>>>>>

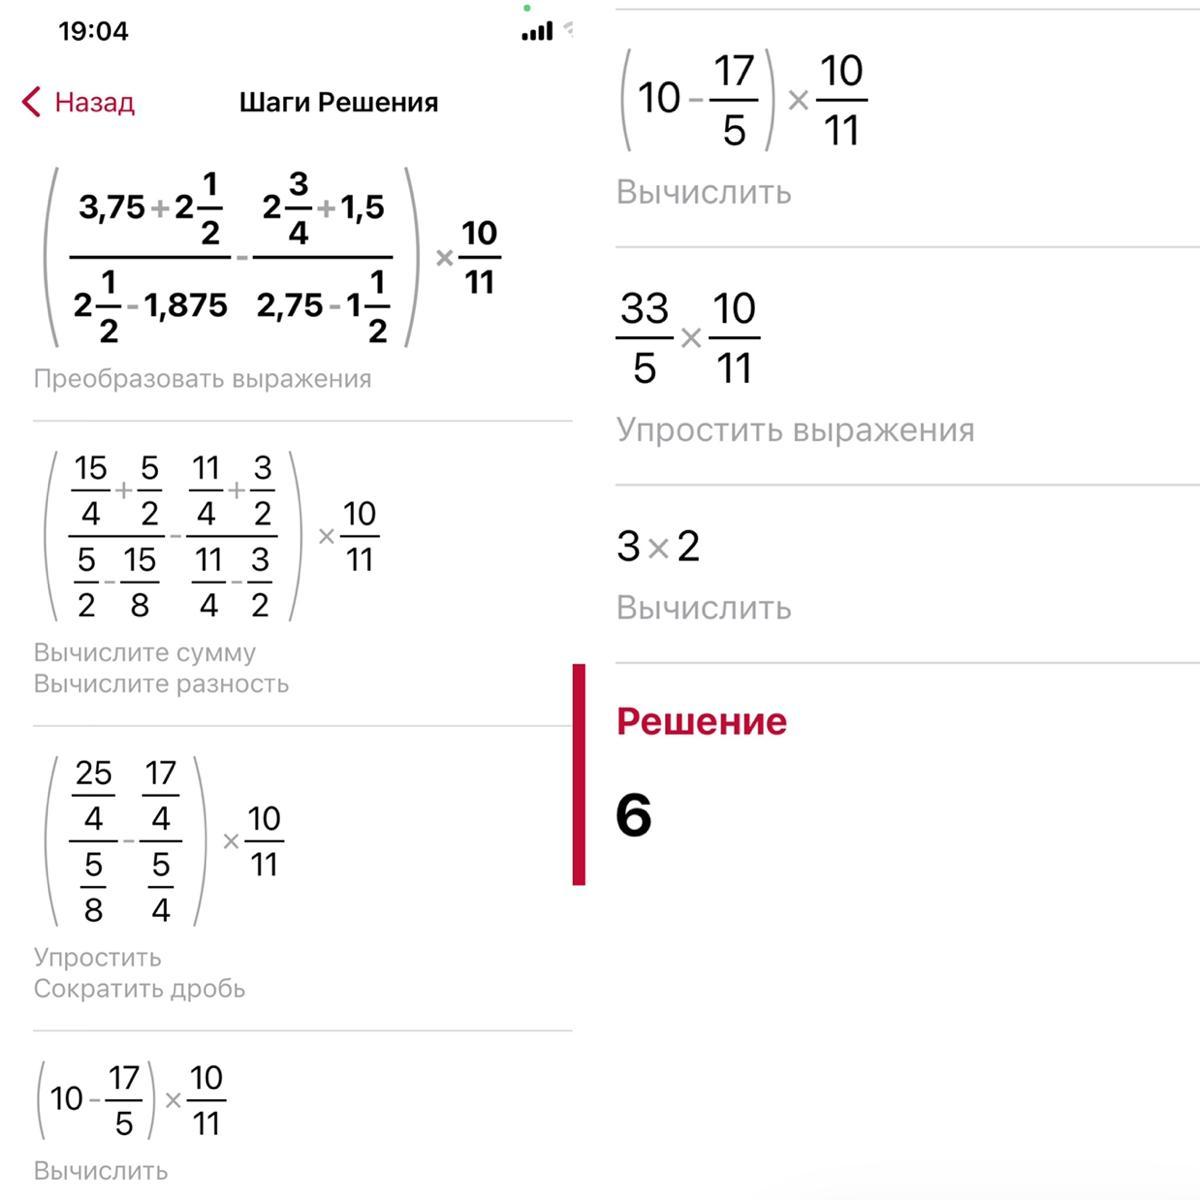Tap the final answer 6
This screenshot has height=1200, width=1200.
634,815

<<<<<
>>>>>

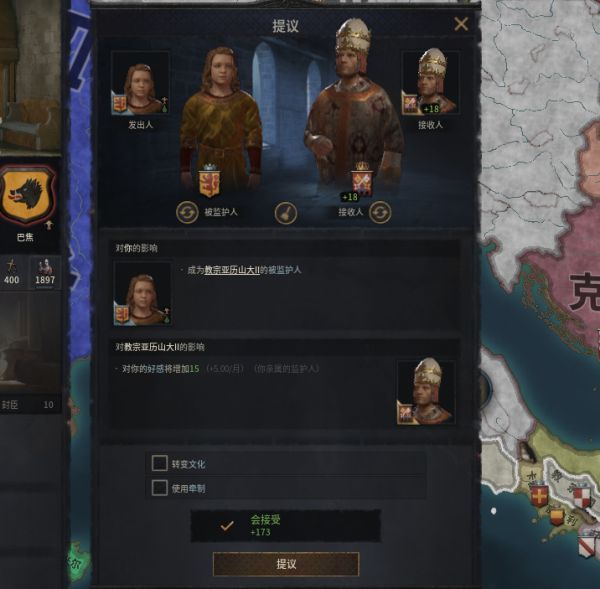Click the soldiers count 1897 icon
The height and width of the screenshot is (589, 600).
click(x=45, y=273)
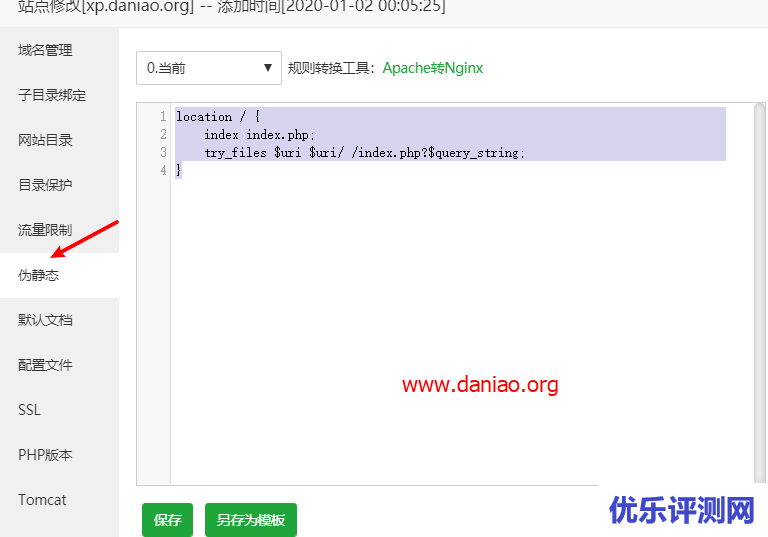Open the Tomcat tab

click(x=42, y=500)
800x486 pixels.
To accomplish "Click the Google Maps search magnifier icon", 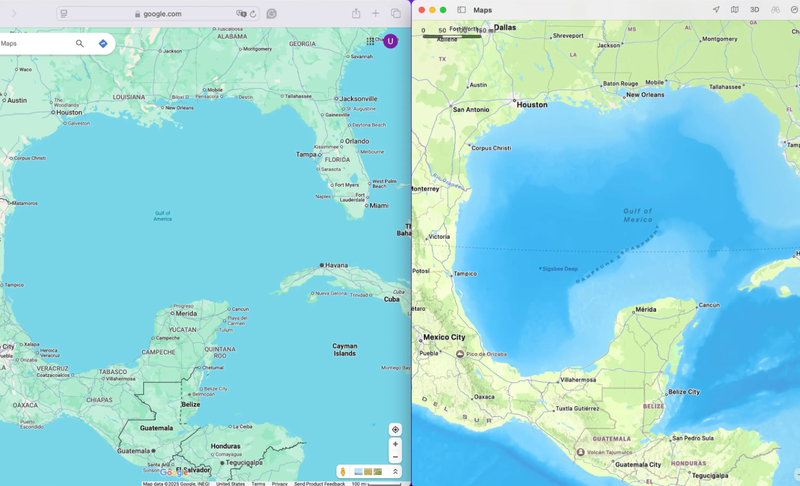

<<<<<

REQUEST — Show every line of the records that contains the string "height", matching case exactly.

THE SOLUTION —
This screenshot has height=1200, width=1200.
The height and width of the screenshot is (589, 600).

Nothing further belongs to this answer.